Abstract: Multi-task bandit and reinforcement learning through heterogeneous feedback aggregation
In many real-world applications, multiple learning agents seek to learn how to perform highly related yet slightly different tasks, in an online learning protocol. For example, in healthcare robotics, robots are paired with people with dementia to perform personalized cognitive training activities by learning their preferences (e.g. Kubota et al, 2020). We formulate this problem as the \epsilon-multi-task multi-armed bandits / reinforcement learning problem, in which a set of players interact with a set of environments, and for each state and action, the reward distributions and transition probabilities for all tasks have dissimilarity measure at most \epsilon. We design both Upper Confidence Bound (UCB)-based and Thompson Sampling (TS)-based algorithms in this setting that provide robust knowledge transfer across tasks, and prove that they have near-optimal regret guarantees. Empirically, we evaluate our algorithms in the multi-task bandit learning setting, showing the benefit of our algorithms that utilize cross-task knowledge transfer.

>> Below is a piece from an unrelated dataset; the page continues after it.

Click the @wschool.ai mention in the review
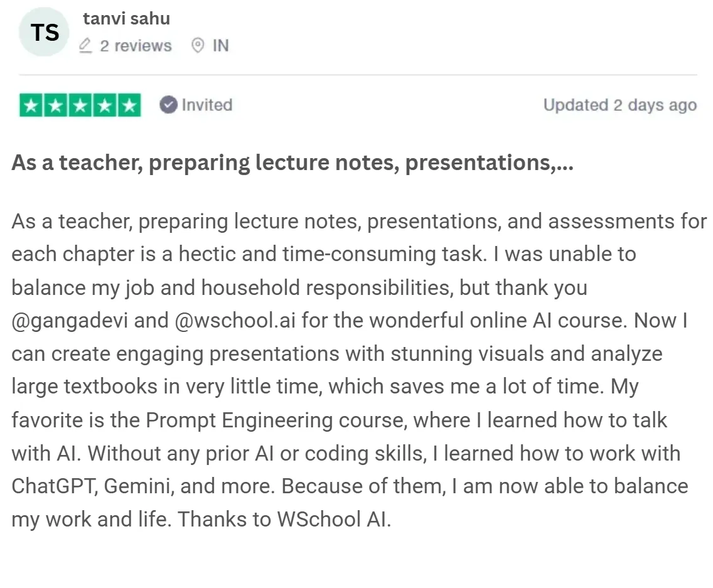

The work is based on the following papers: https://arxiv.org/abs/2010.15390, https://arxiv.org/abs/2107.08622, https://arxiv.org/abs/2206.08556
Brief bio: Chicheng Zhang is an assistant professor in the Department of Computer Science at the University of Arizona since 2019. He obtained his PhD in 2017 from University of California San Diego, and was a postdoctoral researcher at Microsoft Research from 2017 to 2019. His research interests lie in the theory and applications of interactive machine learning, including active learning, contextual bandits, reinforcement learning, imitation learning and beyond. His works have appeared in many top venues in machine learning, such as ICML, COLT, NeurIPS. His paper has won an outstanding paper runner-up award at ICML 2022.